* Material for this task *

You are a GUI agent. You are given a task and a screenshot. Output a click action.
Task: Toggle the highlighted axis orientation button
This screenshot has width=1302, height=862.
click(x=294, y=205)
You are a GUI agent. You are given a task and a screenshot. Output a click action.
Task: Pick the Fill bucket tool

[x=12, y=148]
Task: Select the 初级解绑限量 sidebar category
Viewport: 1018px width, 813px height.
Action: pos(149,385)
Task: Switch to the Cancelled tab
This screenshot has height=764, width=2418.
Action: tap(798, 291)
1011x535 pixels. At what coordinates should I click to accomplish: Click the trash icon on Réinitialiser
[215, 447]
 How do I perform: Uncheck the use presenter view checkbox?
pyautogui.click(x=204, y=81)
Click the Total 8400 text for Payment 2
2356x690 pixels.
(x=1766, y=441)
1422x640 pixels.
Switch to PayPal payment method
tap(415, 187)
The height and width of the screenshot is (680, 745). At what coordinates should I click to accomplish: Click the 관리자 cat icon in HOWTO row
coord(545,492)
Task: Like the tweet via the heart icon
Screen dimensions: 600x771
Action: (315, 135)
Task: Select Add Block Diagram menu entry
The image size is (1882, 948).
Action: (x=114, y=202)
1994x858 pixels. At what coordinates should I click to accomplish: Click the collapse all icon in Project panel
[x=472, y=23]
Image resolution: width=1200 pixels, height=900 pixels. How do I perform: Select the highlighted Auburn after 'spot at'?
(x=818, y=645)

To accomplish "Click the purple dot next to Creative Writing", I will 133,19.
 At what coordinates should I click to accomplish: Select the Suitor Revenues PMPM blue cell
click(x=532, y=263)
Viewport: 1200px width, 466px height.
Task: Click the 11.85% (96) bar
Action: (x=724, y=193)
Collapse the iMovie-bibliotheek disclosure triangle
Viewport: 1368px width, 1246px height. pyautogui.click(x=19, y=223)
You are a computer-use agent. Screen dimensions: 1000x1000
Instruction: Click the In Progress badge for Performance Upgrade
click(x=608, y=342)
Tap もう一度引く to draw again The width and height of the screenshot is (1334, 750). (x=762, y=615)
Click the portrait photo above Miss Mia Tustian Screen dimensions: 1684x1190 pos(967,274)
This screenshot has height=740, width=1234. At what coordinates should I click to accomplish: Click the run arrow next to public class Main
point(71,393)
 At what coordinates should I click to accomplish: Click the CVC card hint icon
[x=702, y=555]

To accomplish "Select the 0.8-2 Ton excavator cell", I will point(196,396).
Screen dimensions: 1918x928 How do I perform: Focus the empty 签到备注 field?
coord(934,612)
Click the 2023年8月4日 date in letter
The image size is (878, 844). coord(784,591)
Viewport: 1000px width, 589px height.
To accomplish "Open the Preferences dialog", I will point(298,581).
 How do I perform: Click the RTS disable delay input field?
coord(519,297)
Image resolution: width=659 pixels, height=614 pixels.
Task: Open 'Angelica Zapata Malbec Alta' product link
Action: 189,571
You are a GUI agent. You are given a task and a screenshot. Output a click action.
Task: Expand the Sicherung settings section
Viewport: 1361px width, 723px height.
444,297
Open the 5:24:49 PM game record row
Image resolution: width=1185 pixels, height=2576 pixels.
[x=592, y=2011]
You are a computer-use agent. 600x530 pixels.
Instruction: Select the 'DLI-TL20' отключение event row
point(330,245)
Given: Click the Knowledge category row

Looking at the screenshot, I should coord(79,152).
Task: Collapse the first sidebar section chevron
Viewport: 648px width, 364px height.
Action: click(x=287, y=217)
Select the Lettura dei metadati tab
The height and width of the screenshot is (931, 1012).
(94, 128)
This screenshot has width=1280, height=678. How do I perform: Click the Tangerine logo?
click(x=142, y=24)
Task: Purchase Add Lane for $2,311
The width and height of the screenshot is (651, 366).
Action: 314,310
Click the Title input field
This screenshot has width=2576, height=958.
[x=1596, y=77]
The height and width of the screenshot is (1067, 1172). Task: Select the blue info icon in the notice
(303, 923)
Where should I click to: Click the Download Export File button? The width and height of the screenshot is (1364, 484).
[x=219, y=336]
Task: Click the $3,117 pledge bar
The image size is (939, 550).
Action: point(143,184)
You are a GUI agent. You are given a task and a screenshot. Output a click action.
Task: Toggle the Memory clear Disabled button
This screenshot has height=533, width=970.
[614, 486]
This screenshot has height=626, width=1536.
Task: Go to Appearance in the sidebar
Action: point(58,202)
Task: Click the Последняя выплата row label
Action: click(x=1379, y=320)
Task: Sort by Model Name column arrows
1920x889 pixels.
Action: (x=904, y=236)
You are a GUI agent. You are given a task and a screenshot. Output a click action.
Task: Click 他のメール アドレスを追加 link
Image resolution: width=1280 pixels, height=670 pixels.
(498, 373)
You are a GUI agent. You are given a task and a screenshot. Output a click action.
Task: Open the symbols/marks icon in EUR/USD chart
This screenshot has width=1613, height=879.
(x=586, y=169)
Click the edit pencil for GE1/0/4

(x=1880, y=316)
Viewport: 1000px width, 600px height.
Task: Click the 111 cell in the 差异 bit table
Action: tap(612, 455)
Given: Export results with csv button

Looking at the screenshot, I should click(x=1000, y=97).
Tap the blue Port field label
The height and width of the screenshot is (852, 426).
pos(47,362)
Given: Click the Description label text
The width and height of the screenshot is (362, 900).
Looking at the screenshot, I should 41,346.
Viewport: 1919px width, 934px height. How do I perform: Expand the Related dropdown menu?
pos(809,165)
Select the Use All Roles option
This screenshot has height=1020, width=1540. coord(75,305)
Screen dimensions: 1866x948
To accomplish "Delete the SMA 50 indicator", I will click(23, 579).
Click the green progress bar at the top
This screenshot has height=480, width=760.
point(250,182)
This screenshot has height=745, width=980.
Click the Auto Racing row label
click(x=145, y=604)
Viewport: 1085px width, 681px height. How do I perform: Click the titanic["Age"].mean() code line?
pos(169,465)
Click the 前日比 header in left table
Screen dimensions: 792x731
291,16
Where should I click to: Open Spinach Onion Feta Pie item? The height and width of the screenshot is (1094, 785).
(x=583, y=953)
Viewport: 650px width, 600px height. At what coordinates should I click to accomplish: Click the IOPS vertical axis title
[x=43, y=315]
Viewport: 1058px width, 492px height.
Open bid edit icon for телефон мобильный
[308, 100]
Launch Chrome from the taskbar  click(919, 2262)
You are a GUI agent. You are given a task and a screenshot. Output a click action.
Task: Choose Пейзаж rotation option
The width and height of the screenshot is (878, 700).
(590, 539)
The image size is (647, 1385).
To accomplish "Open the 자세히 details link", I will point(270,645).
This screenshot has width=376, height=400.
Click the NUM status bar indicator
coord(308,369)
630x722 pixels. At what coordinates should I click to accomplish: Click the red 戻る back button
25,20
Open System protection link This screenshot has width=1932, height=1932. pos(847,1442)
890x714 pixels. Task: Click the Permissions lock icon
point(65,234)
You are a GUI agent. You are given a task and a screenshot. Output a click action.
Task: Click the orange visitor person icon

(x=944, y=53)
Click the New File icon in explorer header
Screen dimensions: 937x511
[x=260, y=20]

* To do *
Would you reproduce all the entries exactly?

* Task output *
You are a GUI agent. You are given a task and a screenshot. Output a click action.
Task: Toggle the highlighted axis orientation button
This screenshot has width=1302, height=862.
click(x=294, y=205)
You are a GUI agent. You are given a task and a screenshot. Output a click action.
Task: Pick the Fill bucket tool

[x=12, y=148]
Task: Select the 初级解绑限量 sidebar category
Viewport: 1018px width, 813px height.
Action: pos(149,385)
Task: Switch to the Cancelled tab
This screenshot has height=764, width=2418.
Action: tap(798, 291)
1011x535 pixels. At what coordinates should I click to accomplish: Click the trash icon on Réinitialiser
[215, 447]
 How do I perform: Uncheck the use presenter view checkbox?
pyautogui.click(x=204, y=81)
Click the Total 8400 text for Payment 2
2356x690 pixels.
(x=1766, y=441)
1422x640 pixels.
Switch to PayPal payment method
tap(415, 187)
The height and width of the screenshot is (680, 745). At what coordinates should I click to accomplish: Click the 관리자 cat icon in HOWTO row
coord(545,492)
Task: Like the tweet via the heart icon
Screen dimensions: 600x771
Action: (315, 135)
Task: Select Add Block Diagram menu entry
The image size is (1882, 948).
Action: (x=114, y=202)
1994x858 pixels. At what coordinates should I click to accomplish: Click the collapse all icon in Project panel
[x=472, y=23]
Image resolution: width=1200 pixels, height=900 pixels. How do I perform: Select the highlighted Auburn after 'spot at'?
(x=818, y=645)

To accomplish "Click the purple dot next to Creative Writing", I will 133,19.
 At what coordinates should I click to accomplish: Select the Suitor Revenues PMPM blue cell
click(x=532, y=263)
Viewport: 1200px width, 466px height.
Task: Click the 11.85% (96) bar
Action: (x=724, y=193)
Collapse the iMovie-bibliotheek disclosure triangle
Viewport: 1368px width, 1246px height. pyautogui.click(x=19, y=223)
You are a computer-use agent. Screen dimensions: 1000x1000
Instruction: Click the In Progress badge for Performance Upgrade
click(x=608, y=342)
Tap もう一度引く to draw again The width and height of the screenshot is (1334, 750). (x=762, y=615)
Click the portrait photo above Miss Mia Tustian Screen dimensions: 1684x1190 pos(967,274)
This screenshot has height=740, width=1234. At what coordinates should I click to accomplish: Click the run arrow next to public class Main
point(71,393)
 At what coordinates should I click to accomplish: Click the CVC card hint icon
[x=702, y=555]

To accomplish "Select the 0.8-2 Ton excavator cell", I will point(196,396).
Screen dimensions: 1918x928 How do I perform: Focus the empty 签到备注 field?
coord(934,612)
Click the 2023年8月4日 date in letter
The image size is (878, 844). coord(784,591)
Viewport: 1000px width, 589px height.
To accomplish "Open the Preferences dialog", I will point(298,581).
 How do I perform: Click the RTS disable delay input field?
coord(519,297)
Image resolution: width=659 pixels, height=614 pixels.
Task: Open 'Angelica Zapata Malbec Alta' product link
Action: 189,571
You are a GUI agent. You are given a task and a screenshot. Output a click action.
Task: Expand the Sicherung settings section
Viewport: 1361px width, 723px height.
444,297
Open the 5:24:49 PM game record row
Image resolution: width=1185 pixels, height=2576 pixels.
[x=592, y=2011]
You are a computer-use agent. 600x530 pixels.
Instruction: Select the 'DLI-TL20' отключение event row
point(330,245)
Given: Click the Knowledge category row

Looking at the screenshot, I should coord(79,152).
Task: Collapse the first sidebar section chevron
Viewport: 648px width, 364px height.
Action: click(x=287, y=217)
Select the Lettura dei metadati tab
The height and width of the screenshot is (931, 1012).
(94, 128)
This screenshot has width=1280, height=678. How do I perform: Click the Tangerine logo?
click(x=142, y=24)
Task: Purchase Add Lane for $2,311
The width and height of the screenshot is (651, 366).
Action: 314,310
Click the Title input field
This screenshot has width=2576, height=958.
[x=1596, y=77]
The height and width of the screenshot is (1067, 1172). Task: Select the blue info icon in the notice
(303, 923)
Where should I click to: Click the Download Export File button? The width and height of the screenshot is (1364, 484).
[x=219, y=336]
Task: Click the $3,117 pledge bar
The image size is (939, 550).
Action: point(143,184)
You are a GUI agent. You are given a task and a screenshot. Output a click action.
Task: Toggle the Memory clear Disabled button
This screenshot has height=533, width=970.
[614, 486]
This screenshot has height=626, width=1536.
Task: Go to Appearance in the sidebar
Action: point(58,202)
Task: Click the Последняя выплата row label
Action: click(x=1379, y=320)
Task: Sort by Model Name column arrows
1920x889 pixels.
Action: (x=904, y=236)
You are a GUI agent. You are given a task and a screenshot. Output a click action.
Task: Click 他のメール アドレスを追加 link
Image resolution: width=1280 pixels, height=670 pixels.
(498, 373)
You are a GUI agent. You are given a task and a screenshot. Output a click action.
Task: Open the symbols/marks icon in EUR/USD chart
This screenshot has width=1613, height=879.
(x=586, y=169)
Click the edit pencil for GE1/0/4

(x=1880, y=316)
Viewport: 1000px width, 600px height.
Task: Click the 111 cell in the 差异 bit table
Action: tap(612, 455)
Given: Export results with csv button

Looking at the screenshot, I should click(x=1000, y=97).
Tap the blue Port field label
The height and width of the screenshot is (852, 426).
pos(47,362)
Given: Click the Description label text
The width and height of the screenshot is (362, 900).
Looking at the screenshot, I should 41,346.
Viewport: 1919px width, 934px height. How do I perform: Expand the Related dropdown menu?
pos(809,165)
Select the Use All Roles option
This screenshot has height=1020, width=1540. coord(75,305)
Screen dimensions: 1866x948
To accomplish "Delete the SMA 50 indicator", I will click(23, 579).
Click the green progress bar at the top
This screenshot has height=480, width=760.
point(250,182)
This screenshot has height=745, width=980.
Click the Auto Racing row label
click(x=145, y=604)
Viewport: 1085px width, 681px height. How do I perform: Click the titanic["Age"].mean() code line?
pos(169,465)
Click the 前日比 header in left table
Screen dimensions: 792x731
291,16
Where should I click to: Open Spinach Onion Feta Pie item? The height and width of the screenshot is (1094, 785).
(x=583, y=953)
Viewport: 650px width, 600px height. At what coordinates should I click to accomplish: Click the IOPS vertical axis title
[x=43, y=315]
Viewport: 1058px width, 492px height.
Open bid edit icon for телефон мобильный
[308, 100]
Launch Chrome from the taskbar  click(919, 2262)
You are a GUI agent. You are given a task and a screenshot. Output a click action.
Task: Choose Пейзаж rotation option
The width and height of the screenshot is (878, 700).
(590, 539)
The image size is (647, 1385).
To accomplish "Open the 자세히 details link", I will point(270,645).
This screenshot has width=376, height=400.
Click the NUM status bar indicator
coord(308,369)
630x722 pixels. At what coordinates should I click to accomplish: Click the red 戻る back button
25,20
Open System protection link This screenshot has width=1932, height=1932. pos(847,1442)
890x714 pixels. Task: Click the Permissions lock icon
point(65,234)
You are a GUI agent. You are given a task and a screenshot. Output a click action.
Task: Click the orange visitor person icon

(x=944, y=53)
Click the New File icon in explorer header
Screen dimensions: 937x511
[x=260, y=20]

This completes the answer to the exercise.